Cross-cultural fostering is something which Gill and I have been interested in for some time now. Last year, social services mistakenly placed a “dual heritage” (previously known as mixed race/half-caste/mulatto/…) boy with us. They were horrified: he should have been placed with a black foster family (the fact that his mum is white British apparently counts for little), and it was only because his paperwork did not mention his racial background that he accidentally ended up with us. Anyway, after some initial getting used to one another, it ended up being the most rewarding placement that we’ve had. We got a huge amount from the experience, as did he, and we were quite keen to carry on with similar placements if possible (which generally it isn’t, sadly).

However, one area where cross-cultural fostering is possible is with refugees and asylum-seekers. Many refugees arrive in this country as unaccompanied children, and there are often few, if any, foster carers from the same cultural background. Gill and I have a reasonable understanding and appreciation of various cultures, plus we are far more flexible than the majority of foster carers we meet (many are unwilling to adapt their routine or diet to suit a child’s culture, but we will very happily revert to vegetarianism, ban pork from the house, buy halal meat, make trips to the temple… whatever is required.

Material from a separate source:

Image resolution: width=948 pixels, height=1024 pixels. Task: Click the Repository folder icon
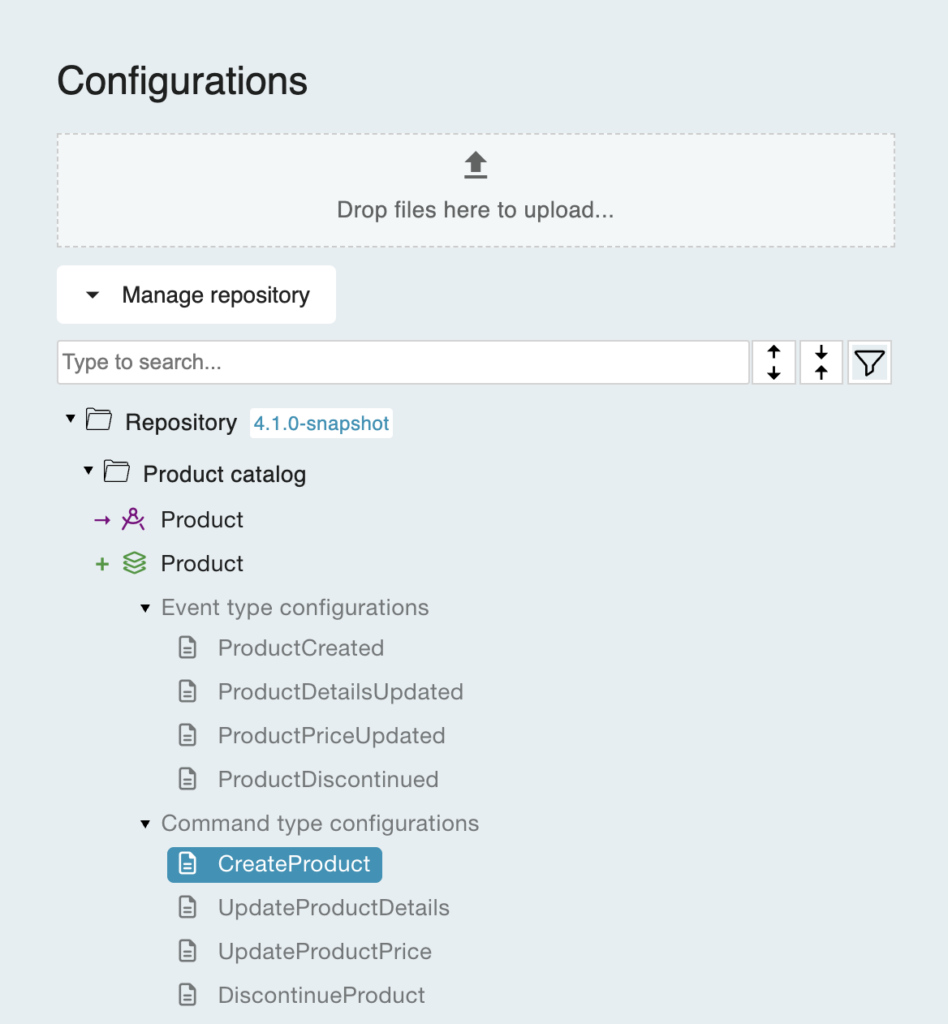pos(99,421)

Although I am a battle-scarred atheist, and Gill is no big fan of organised religion either, we are professional and sensitive, and do not seek to impose our views on the children placed with us, but instead respect their cultural background).

But it’s equallly important not to let “respect for another culture” slip into cultural relativism. All cultures are not equally valid in all respects and practices. We have been providing a home to somebody from a culture where it is considered acceptible to have sex with girls from the age of 12, where men can do so with relatively little fear of reprimand, but where any unmarried “woman” (i.e. 12 year-old or older) who is seen with a man risks ostracism and, were she in her own country, stoning to death.

And so it was that, because this child staying with us had been seen out with more than one man, we received news (from several quarters) that a contract had been put out on her life (some referred to it as a “fatwa”, although I think this is probably just muddled thinking). Social services and our fostering agency, while concerned by this news, did not take it very seriously at first, and she remained with us for several days. It was only once we, on our own initiative, spoke to the police and to the Refugee Council (both of whom have far more experience with this type of incident than social services or the agency) that we discovered the situation was very serious indeed, and we should certainly take the threat at face value.

She has since been moved from our house to a secure unit, and we now have a “panic button” installed in the house, which brings a reponse from the local police within approximately five minutes (we’ve been told not to let the kids or dog near it as, once pressed, the police will come and, if necessary, break down the front door, even if we phone them subsequently to tell them the button was pushed by a mistake). We sleep with a bucket of water underneath the letterbox. And we do not feel safe allowing any future foster placements into our home until this situation is resolved.